* **Work to be completed**
Scan the entries below and give the number of lines containing "Suivez", with no accompanying words.

=== Section Start ===

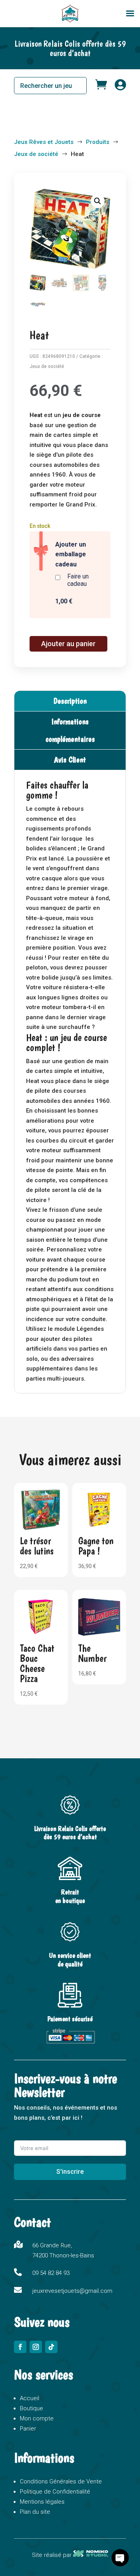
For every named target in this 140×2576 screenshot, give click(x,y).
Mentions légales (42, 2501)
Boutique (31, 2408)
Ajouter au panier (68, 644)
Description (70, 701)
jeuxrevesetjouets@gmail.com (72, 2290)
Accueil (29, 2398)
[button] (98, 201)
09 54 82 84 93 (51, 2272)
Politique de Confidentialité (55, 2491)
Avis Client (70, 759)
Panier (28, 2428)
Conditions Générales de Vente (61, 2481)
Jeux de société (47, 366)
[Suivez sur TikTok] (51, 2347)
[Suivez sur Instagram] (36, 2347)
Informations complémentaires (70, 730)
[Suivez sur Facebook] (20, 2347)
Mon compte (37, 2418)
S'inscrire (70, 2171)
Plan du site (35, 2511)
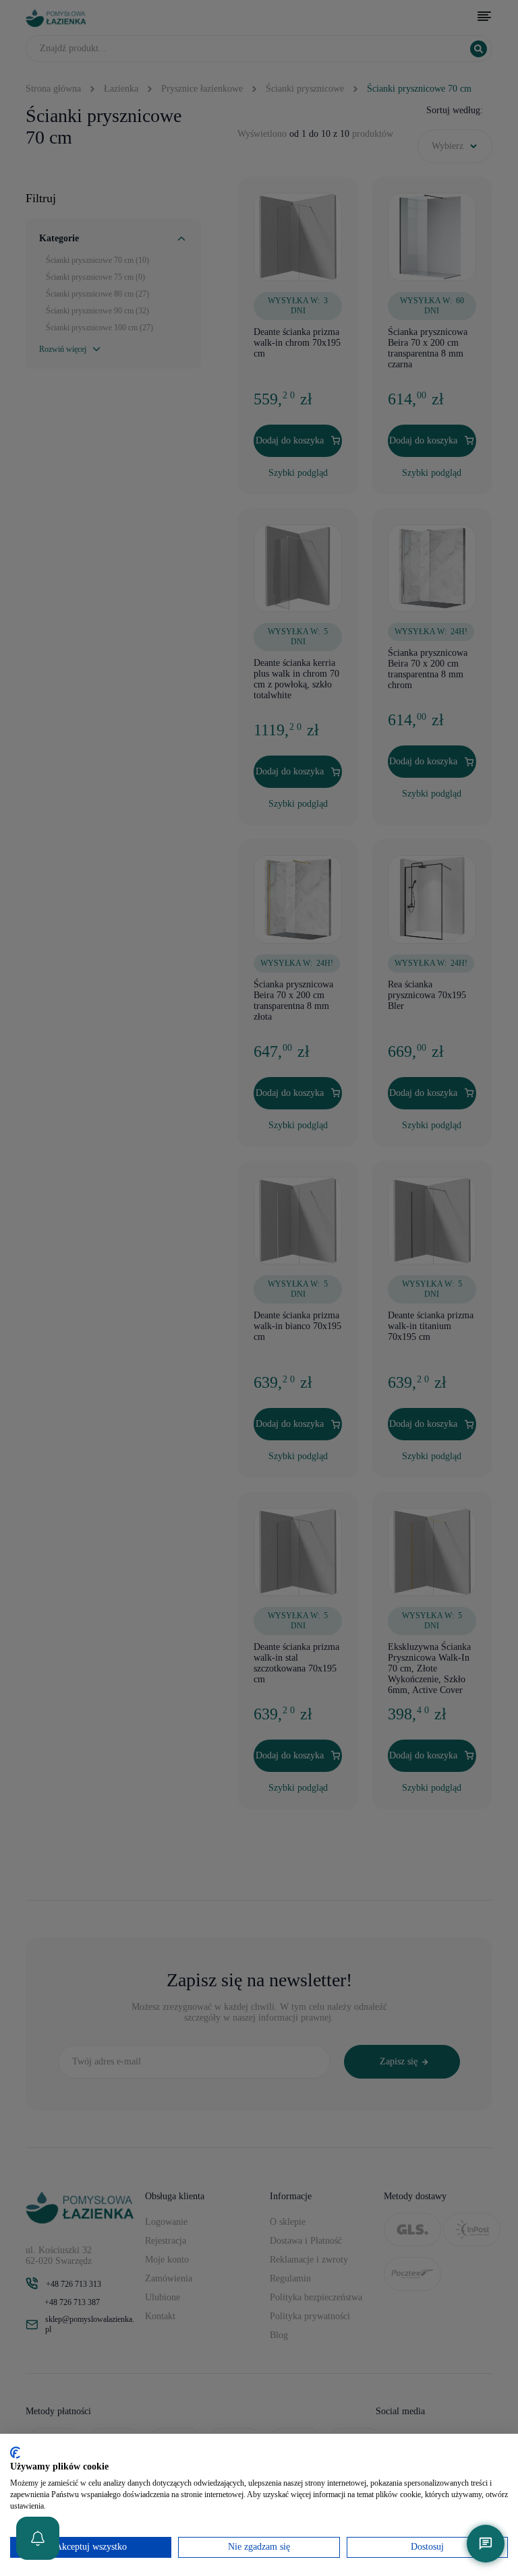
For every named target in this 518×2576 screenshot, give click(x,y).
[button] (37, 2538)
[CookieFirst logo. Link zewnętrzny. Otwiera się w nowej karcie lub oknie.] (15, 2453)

=== Section End ===

* **Response box**
3